The ungulate populations are so strong in fact, that they support two (known) packs of wolves year long, and a pretty large number of hunters each fall. No matter what you or I may think of the ethics of big game hunting, the annual invasion of hunters does not (currently) appear to have enough impact on the game animals to keep the herds from being self sustaining with enough left to support two (known) growing packs of healthy wolves.
In spite of the ease-of-access for 4-wheelers, snowmobiles, and hunting (activities not usually considered to be compatible with hiking and climbing), the Sapphire Range offers a myriad of opportunities for rock climbing, bouldering, skiing, hiking, a little scrambling, winter mountaineering, or just getting out for a day of mountain enjoyment.
Paraphrased text from:
Roadside Geology of Montana,
by David Alt and Donald W. Hyndman.
The Sapphire Block, an enormous slab of the upper crust about ten miles thick, broke off the Idaho batholith and moved some 50 miles east into Montana. It includes the territory enclosed within the arc of the Garnet, Flint Creek, and Anaconda-Pintler ranges. As the block moved east, a trip that probably lasted several million years, it crumpled its leading edge and bulldozed the rocks ahead of it to form the tightly folded fringing ranges. Granite magma from the Idaho batholith evidently smeared along the base of the moving block, then penetrated the tightly-folded rocks of the Garnet, Flint Creek, and Anaconda-Pintler Ranges. The Bitterroot Valley is the gap behind the trailing edge of the Sapphire block.

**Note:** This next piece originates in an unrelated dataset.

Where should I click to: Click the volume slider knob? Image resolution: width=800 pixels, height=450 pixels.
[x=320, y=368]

Almost every vantage point that gives a good view of the Bitterroot Mountains also reveals that most of its eastern front is a smooth surface tilting down to the east at an angle close to 25 degrees. A zone of distinctly platy and streaky looking rock more than a thousand feet thick called the Bitterroot mylonite lies beneath the smooth range front. (Mylonite is a distinctive type of rock that forms where rocks deep below the surface are strongly sheared, typically in a deep fault zone.) The easiest way to see the Bitterroot mylonite at close range is to drive to the mouth of any of the Bitterroot Valley’s canyons south of Stevensville (MT). Look for platy rock with a strong lineation on the surfaces of the slabs.
The Bitterroot mylonite zone is most strongly developed at the front of the Bitterroot Mountains, and fades at a depth of several thousand feet. It also wraps over the top of the range, and deep well cores show that it extends east beneath the Bitterroot Valley. The smooth surface on the lower part of the range front is so well preserved because it was buried for many millions of years beneath valley fill sediments of the Renova formation, now eroded off.

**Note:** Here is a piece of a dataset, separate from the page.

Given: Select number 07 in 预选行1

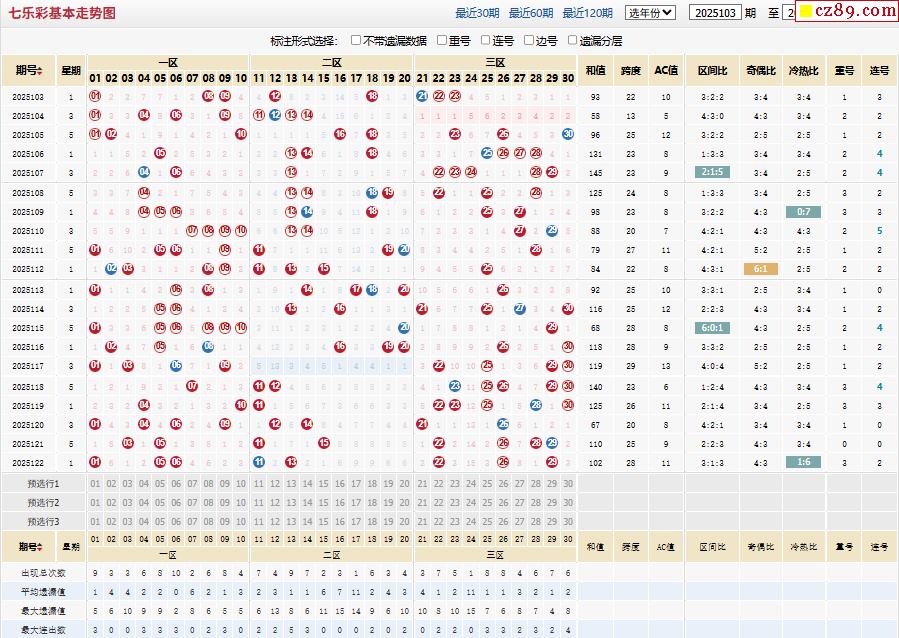Looking at the screenshot, I should 192,483.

Close study of the unusual platy structure and complex texture in the Bitterroot mylonite shows that it developed through shearing as the rock above moved east. Here, apparently, is the fault zone that carried the Sapphire Range. The distinct lineation on the slabby surfaces invariably points just south of due east – the direction the Sapphire block moved.

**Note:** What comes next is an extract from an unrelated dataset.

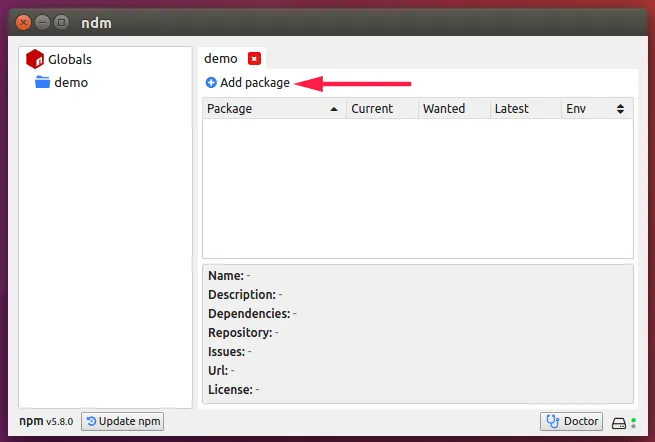Click the green status indicator dots
Image resolution: width=655 pixels, height=442 pixels.
634,422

The western front of the Sapphire Range (that which faces the Bitterroot Valley) is the trailing edge of the Sapphire block. Granite intrusions in those mountains probably formed as some of the magma that the block was sliding on rose into the rocks above. Like the older granite of this part of the Idaho batholith, those intrusions are about 70 to 75 million years old. That similarity in age probably means that the Sapphire block moved while some of the granite was still partially molten, still weak enough to shear easily, and able to form the mylonite zone along the range front.